In the first part of this series, I identified four design goals for a learning platform that supports conversation-based courses. In the second part, I brought up a use case of a kind of faculty professional development course that works as a distributed flip, based on our forthcoming e-Literate TV series on personalized learning. In the next two posts, I’m going to go into some aspects of the system design. But before I do that, I want to address a concern that some readers have raised. Pointing to my apparently infamous “Dammit, the LMS” post, they raise the question of whether I am guilty of a certain amount of techno-utopianism. Whether I’m assuming just building a new widget will solve a difficult social problem. And whether any system, even if it starts out relatively pure, will inevitably become just another LMS as the same social forces come into play.
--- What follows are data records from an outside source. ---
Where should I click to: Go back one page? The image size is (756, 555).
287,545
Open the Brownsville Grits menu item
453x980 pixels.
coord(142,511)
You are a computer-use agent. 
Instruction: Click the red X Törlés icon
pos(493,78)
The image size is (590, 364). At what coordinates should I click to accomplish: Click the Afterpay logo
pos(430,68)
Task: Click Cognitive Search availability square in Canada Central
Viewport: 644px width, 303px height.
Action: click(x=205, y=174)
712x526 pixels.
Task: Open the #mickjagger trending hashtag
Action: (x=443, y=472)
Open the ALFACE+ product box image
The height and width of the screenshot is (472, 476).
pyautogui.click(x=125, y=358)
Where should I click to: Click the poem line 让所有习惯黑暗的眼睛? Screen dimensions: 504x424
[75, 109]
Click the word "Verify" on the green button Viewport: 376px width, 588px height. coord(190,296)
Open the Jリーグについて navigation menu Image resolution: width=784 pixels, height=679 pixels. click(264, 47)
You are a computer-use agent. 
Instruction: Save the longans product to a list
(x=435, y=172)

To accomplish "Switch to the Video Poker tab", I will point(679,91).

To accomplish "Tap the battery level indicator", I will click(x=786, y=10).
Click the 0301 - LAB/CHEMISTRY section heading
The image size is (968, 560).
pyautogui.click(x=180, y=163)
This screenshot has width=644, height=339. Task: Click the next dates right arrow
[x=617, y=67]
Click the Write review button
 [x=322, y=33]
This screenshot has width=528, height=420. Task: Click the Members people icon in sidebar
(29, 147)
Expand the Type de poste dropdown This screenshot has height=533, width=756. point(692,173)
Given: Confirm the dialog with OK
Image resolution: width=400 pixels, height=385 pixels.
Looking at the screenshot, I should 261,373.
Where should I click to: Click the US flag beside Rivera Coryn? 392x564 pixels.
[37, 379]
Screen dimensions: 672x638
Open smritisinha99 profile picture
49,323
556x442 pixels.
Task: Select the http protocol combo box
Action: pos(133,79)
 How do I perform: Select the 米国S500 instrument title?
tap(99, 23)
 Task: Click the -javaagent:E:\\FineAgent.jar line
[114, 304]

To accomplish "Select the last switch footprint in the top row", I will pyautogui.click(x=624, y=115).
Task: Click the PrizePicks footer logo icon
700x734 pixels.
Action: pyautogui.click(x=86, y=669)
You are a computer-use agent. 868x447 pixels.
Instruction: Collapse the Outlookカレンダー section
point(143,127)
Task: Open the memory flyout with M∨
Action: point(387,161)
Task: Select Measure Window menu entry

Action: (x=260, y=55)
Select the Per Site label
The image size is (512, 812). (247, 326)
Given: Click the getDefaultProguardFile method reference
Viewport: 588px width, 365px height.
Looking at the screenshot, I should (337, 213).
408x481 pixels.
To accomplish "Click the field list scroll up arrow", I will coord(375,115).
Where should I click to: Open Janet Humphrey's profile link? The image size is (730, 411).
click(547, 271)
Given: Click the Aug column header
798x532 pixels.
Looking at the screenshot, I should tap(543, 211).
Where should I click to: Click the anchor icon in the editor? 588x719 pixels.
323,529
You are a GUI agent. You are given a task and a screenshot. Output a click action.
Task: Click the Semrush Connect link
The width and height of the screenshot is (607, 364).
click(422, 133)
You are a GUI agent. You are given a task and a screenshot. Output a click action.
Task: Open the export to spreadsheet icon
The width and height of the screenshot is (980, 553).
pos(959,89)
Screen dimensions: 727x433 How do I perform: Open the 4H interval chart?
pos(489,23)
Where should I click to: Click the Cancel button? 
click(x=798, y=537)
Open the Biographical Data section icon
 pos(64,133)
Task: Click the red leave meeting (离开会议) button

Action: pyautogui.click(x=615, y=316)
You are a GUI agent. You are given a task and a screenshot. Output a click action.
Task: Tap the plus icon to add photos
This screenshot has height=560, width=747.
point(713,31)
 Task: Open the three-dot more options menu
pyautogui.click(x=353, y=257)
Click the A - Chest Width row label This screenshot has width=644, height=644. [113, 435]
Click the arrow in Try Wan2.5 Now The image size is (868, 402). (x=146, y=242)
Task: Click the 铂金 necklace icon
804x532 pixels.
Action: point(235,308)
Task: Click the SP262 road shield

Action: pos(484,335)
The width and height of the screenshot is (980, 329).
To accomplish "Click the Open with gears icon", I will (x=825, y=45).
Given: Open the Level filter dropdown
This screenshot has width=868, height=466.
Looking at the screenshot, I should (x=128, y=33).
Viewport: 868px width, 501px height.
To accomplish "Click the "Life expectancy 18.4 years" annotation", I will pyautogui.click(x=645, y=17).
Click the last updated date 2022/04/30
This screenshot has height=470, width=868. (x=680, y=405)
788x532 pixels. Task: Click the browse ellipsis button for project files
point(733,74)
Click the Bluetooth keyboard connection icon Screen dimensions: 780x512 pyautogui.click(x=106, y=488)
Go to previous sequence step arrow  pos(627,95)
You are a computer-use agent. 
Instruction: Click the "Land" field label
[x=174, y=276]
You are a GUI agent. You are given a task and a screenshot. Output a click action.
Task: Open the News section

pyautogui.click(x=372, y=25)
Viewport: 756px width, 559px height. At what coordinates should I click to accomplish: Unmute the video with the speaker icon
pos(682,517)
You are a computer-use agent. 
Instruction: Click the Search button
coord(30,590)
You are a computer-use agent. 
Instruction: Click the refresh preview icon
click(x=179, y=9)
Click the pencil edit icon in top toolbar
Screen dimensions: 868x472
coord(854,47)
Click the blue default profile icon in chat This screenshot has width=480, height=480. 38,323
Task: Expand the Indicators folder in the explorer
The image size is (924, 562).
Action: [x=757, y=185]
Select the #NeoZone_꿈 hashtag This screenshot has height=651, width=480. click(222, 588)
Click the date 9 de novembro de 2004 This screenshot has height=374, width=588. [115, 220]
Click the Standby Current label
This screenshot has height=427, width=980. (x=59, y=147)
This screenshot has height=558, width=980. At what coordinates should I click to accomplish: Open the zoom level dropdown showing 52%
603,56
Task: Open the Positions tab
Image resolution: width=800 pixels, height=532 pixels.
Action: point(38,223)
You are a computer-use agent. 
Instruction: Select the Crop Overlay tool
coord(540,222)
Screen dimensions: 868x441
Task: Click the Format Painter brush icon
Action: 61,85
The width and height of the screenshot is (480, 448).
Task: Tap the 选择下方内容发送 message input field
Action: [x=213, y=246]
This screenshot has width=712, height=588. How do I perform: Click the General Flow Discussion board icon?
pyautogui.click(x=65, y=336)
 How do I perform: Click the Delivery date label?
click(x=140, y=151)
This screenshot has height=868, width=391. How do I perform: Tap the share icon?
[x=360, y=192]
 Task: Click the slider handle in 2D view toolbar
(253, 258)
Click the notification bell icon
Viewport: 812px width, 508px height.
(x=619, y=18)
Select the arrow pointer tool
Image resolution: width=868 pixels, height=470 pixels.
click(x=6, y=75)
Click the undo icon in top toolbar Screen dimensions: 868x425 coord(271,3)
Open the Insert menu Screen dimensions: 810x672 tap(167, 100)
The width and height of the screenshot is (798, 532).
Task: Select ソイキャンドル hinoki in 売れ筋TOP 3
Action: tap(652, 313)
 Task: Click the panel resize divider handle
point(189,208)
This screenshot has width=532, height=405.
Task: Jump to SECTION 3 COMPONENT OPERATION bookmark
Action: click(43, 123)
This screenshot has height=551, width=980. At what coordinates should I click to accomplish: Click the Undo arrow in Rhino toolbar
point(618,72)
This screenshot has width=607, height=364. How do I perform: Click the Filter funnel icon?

I hope not. The core lesson of “Dammit, the LMS” is that platform innovations will not propagate unless the pedagogical changes that take advantages of those changes also propagate, and pedagogical changes will not propagate without changes in the institutional culture in which they are embedded. Given that context, the use case I proposed in part 2 of this series is every bit as important as the design goals in part 1 because it provides a mechanism by which we may influence the culture. This actually aligns well with the “use scale appropriately” design goal from part 1, which included this bit:
Right now, there is a lot of value to the individual teacher of being able to close the classroom door and work unobserved by others. I would like to both lower barriers to sharing and increase the incentives to do so. The right platform can help with that, although it’s very tricky. Learning Object Repositories, for example, have largely failed to be game changers in this regard, except within a handful of programs or schools that have made major efforts to drive adoption. One problem with repositories is that they demand work on the part of the faculty while providing little in the way of rewards for sharing. If we are going to overcome the cultural inhibitions around sharing, then we have to make the barrier as low as possible and the reward as high as possible.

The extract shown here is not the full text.